- Records for the exercise -
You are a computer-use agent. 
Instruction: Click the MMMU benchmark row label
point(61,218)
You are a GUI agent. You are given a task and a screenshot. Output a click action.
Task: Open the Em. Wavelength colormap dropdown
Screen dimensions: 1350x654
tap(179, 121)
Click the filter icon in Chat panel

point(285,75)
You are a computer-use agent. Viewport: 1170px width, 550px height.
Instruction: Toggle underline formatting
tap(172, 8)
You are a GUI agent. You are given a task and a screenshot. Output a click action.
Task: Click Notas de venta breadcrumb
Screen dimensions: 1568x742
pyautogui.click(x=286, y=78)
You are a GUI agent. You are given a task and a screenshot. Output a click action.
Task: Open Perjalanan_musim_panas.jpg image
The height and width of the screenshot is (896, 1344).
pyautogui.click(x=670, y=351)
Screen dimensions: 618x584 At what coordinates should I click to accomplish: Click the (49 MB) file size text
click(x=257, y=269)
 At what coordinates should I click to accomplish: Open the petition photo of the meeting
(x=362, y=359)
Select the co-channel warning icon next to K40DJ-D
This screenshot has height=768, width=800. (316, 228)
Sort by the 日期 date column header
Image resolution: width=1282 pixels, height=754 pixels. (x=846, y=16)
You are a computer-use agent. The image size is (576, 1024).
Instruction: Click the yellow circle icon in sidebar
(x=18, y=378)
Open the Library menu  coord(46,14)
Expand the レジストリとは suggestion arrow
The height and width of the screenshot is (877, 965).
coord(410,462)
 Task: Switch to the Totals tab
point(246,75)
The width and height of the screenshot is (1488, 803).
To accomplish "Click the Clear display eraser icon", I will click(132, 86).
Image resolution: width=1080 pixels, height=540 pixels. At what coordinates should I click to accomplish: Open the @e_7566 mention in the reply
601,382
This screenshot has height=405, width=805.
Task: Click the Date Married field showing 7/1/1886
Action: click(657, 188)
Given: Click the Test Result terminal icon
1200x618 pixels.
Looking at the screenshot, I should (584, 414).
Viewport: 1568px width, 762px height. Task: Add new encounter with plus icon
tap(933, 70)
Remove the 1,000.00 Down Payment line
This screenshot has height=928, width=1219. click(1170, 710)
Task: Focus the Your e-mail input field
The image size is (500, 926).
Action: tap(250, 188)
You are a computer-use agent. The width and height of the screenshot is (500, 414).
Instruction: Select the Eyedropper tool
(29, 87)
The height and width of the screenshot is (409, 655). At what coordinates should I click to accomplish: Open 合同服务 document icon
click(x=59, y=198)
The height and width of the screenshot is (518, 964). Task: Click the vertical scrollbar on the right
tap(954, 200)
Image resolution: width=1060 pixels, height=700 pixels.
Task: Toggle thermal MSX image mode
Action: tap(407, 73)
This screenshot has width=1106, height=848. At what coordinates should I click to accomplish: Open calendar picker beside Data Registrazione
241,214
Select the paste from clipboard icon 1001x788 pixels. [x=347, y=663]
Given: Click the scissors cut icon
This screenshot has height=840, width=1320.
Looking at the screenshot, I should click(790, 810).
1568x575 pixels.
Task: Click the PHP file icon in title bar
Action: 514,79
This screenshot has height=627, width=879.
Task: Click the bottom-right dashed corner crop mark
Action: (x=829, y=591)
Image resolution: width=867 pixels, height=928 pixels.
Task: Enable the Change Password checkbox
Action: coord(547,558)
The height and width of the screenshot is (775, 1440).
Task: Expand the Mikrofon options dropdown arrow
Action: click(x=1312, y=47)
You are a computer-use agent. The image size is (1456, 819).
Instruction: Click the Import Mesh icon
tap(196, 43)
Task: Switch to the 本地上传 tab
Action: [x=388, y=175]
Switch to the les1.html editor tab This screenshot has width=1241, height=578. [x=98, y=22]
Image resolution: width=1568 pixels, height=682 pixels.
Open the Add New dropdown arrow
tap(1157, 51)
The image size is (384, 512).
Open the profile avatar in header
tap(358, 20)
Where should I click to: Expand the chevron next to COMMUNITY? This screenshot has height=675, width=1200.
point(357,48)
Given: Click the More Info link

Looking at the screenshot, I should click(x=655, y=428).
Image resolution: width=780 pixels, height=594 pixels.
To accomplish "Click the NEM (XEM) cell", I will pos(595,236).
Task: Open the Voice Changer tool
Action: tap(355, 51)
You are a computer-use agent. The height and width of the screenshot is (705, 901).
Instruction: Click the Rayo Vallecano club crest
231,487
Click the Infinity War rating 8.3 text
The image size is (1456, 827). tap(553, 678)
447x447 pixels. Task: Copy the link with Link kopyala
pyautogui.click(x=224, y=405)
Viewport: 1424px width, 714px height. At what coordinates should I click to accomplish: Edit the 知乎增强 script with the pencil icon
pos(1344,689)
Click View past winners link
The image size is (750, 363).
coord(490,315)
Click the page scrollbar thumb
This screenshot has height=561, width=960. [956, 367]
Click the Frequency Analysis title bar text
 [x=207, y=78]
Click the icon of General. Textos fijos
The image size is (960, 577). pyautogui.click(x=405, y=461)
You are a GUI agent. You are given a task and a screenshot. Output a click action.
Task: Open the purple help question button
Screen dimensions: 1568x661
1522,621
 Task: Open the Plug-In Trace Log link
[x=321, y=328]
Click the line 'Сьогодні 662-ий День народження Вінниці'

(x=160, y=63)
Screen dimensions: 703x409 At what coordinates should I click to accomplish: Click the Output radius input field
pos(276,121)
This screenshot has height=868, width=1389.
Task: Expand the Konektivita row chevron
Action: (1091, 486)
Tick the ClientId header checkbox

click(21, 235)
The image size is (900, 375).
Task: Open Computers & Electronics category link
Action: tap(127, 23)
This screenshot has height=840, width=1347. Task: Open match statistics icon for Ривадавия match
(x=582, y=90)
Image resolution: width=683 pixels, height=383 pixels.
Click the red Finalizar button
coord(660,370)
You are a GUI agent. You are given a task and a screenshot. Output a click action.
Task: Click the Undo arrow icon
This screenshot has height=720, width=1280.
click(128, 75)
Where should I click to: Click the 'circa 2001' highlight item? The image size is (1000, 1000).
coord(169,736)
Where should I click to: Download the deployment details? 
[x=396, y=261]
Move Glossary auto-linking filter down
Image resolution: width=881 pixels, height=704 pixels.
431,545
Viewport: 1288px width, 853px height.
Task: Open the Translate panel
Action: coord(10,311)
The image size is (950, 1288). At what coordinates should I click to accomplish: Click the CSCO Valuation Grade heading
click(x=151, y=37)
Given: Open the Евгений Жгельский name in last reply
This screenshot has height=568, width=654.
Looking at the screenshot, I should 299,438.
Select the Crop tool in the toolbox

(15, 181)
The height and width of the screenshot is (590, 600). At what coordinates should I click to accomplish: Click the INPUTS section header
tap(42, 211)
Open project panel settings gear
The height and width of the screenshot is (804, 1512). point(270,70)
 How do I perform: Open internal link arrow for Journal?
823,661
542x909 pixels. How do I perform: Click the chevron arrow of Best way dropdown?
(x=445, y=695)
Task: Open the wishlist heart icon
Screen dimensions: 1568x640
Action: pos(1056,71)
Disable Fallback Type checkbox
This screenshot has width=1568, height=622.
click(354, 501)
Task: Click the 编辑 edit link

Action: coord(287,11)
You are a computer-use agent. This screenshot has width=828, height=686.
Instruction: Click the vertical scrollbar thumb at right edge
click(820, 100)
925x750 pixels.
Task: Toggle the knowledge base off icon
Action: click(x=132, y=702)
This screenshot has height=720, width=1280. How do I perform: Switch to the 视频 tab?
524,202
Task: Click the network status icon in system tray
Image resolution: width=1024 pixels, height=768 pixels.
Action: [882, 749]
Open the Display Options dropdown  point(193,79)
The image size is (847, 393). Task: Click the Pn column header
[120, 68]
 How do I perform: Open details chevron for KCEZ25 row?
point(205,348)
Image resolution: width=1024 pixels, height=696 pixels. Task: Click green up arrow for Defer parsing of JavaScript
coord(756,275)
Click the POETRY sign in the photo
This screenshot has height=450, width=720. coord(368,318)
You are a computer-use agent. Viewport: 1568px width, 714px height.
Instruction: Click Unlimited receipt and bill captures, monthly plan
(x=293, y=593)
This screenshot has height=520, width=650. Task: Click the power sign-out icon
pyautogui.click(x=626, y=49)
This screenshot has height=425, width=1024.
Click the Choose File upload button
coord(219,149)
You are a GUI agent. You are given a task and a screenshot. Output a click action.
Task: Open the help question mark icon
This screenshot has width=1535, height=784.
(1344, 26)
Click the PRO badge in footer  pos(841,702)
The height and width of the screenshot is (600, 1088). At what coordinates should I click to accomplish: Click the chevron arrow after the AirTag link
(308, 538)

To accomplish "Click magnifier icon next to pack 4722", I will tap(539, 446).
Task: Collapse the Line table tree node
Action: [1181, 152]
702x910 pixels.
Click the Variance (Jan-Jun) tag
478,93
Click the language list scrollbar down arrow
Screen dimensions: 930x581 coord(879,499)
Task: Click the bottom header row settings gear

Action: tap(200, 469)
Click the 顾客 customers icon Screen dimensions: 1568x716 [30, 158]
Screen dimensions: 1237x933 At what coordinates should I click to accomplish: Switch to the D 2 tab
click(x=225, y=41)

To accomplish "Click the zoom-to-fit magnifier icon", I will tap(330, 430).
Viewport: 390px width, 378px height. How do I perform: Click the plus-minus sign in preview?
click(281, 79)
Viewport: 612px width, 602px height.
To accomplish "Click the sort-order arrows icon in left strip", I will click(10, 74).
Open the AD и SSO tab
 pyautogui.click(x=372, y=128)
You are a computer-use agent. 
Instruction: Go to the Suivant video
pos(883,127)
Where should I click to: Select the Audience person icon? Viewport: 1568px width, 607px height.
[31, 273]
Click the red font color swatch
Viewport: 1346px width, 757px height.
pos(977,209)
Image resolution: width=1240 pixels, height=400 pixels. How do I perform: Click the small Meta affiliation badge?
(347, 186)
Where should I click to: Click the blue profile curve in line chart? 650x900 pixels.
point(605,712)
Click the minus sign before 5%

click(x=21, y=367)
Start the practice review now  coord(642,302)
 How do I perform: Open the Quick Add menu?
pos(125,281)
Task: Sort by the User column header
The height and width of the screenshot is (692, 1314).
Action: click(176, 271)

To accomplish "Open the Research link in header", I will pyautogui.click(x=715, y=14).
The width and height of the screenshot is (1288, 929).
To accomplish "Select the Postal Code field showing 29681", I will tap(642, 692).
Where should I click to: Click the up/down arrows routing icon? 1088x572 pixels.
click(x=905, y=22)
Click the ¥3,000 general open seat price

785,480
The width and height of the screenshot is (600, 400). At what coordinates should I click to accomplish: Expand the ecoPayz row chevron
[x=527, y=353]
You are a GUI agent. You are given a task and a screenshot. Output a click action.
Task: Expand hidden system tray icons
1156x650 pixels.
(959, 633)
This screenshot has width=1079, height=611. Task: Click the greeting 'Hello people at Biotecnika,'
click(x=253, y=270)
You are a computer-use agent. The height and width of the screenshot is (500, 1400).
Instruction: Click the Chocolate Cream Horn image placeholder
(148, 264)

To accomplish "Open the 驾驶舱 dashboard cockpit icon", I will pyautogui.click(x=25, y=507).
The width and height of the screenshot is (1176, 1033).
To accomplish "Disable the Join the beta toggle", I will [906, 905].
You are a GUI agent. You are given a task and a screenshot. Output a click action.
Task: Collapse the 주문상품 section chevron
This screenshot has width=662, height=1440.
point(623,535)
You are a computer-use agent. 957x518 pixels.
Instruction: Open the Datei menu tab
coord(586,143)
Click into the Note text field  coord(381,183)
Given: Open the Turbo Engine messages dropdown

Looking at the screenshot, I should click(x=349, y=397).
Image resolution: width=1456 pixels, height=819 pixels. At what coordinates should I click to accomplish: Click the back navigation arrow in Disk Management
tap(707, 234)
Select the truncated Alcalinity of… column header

- Task details -
Say how many lines of the material contain the word "Disable". Add nothing to the number.

- Exercise answer -
2